What Is the Coefficient of Kinetic Friction for a Hockey Puck on Ice?

[bbreezy]

I am having trouble with this problem, it states:
A hockey puck on a frozen pond with an initial speed of 14.1 m/s stops after sliding a distance of 198.9 m. Calculate the average value of the coefficient of kinetic friction between the puck and the ice.

I tried using the equation uk=a/g but didnt work out for me. Any help?

 

[cepheid]

Welcome to PF bbreezy!

Using basic kinematics, you can figure out what the object's acceleration must have been for it to require that stopping distance in order to come to rest from that initial speed.

Once you know the acceleration of the object, you know the net force on the object (due to Newton's second law). In this case, the net force is the frictional force, since it is the only one that acts on the object. So, equating the net force to the frictional force, you will indeed find that the expression you posted for the coefficient of friction is correct (since it will just turn out to be the ratio of the net force to the weight, and the m's will cancel).

So, if you didn't get the right answer, you must not have computed 'a' correctly. Can you post your calculations here?

 

[bbreezy]

Vi+2ad = 0
14.1+2(a)(198) = 0
2(a)(198) = -14.1

then this is where I think I am messing up

 

[cepheid]

Vi+2ad = 0
14.1+2(a)(198) = 0
2(a)(198) = -14.1

then this is where I think I am messing up

It should really be:

v_i² + 2ad = 0

 

[rwisz]

I would approach this problem by first identifying the known variables and then using appropriate equations to solve for the unknown variable.

In this case, we know the initial speed of the puck (14.1 m/s), the distance it travels (198.9 m), and we are trying to find the coefficient of kinetic friction between the puck and the ice. The equation we can use to solve for this is Ff = μkN, where Ff is the force of friction, μk is the coefficient of kinetic friction, and N is the normal force.

To find the normal force, we can use the equation N = mg, where m is the mass of the puck and g is the acceleration due to gravity (9.8 m/s^2).

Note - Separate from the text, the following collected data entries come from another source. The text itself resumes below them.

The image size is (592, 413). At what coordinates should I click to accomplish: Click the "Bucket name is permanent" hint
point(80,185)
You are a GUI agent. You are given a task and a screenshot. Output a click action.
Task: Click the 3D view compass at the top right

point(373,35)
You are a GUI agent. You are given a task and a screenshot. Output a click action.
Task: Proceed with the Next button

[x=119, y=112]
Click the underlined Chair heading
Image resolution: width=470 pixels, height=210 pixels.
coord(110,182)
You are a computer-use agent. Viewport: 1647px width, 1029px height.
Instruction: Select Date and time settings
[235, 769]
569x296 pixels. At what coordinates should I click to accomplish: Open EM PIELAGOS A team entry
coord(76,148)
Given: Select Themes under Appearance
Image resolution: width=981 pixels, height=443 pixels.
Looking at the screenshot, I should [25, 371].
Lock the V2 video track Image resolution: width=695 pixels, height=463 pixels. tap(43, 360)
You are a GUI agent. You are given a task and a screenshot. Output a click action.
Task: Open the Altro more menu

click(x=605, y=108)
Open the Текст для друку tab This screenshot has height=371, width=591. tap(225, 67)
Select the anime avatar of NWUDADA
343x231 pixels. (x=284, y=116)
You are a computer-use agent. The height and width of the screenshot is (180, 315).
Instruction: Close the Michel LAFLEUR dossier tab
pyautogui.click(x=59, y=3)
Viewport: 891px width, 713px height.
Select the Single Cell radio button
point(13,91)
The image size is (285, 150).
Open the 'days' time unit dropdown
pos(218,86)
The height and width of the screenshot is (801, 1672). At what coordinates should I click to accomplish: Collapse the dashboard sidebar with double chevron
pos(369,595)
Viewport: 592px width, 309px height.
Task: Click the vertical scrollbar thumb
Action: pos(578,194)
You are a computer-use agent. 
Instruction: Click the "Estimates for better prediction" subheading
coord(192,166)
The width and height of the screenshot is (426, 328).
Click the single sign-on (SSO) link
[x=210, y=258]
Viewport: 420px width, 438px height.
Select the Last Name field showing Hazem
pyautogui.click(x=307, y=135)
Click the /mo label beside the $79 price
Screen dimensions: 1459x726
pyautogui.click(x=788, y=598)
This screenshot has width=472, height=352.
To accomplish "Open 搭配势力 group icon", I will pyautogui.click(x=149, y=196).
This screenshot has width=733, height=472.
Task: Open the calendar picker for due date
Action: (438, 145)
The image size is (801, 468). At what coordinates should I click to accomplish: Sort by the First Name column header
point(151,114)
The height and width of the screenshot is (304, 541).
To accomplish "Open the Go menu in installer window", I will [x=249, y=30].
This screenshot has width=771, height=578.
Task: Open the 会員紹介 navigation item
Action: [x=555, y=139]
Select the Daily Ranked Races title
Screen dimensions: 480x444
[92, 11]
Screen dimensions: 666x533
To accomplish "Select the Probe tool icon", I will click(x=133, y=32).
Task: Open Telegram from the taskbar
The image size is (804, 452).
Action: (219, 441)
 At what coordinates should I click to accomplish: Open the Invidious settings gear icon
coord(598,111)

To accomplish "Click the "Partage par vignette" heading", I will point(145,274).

We can then substitute this into the first equation, along with the known distance and initial velocity, to solve for μk.

Therefore, the average value of the coefficient of kinetic friction between the puck and the ice is μk = Ff/N = (m*g*d)/N = (m*g*d)/(m*g) = d, where d is the distance traveled divided by the mass of the puck.

I would also like to note that using the equation uk=a/g would not be appropriate in this scenario as it is for calculating the coefficient of kinetic friction on an inclined plane, not on a flat surface like a frozen pond.

I hope this helps with solving the problem. If you continue to have trouble, I would recommend seeking assistance from a tutor or a colleague who may have more experience in this area.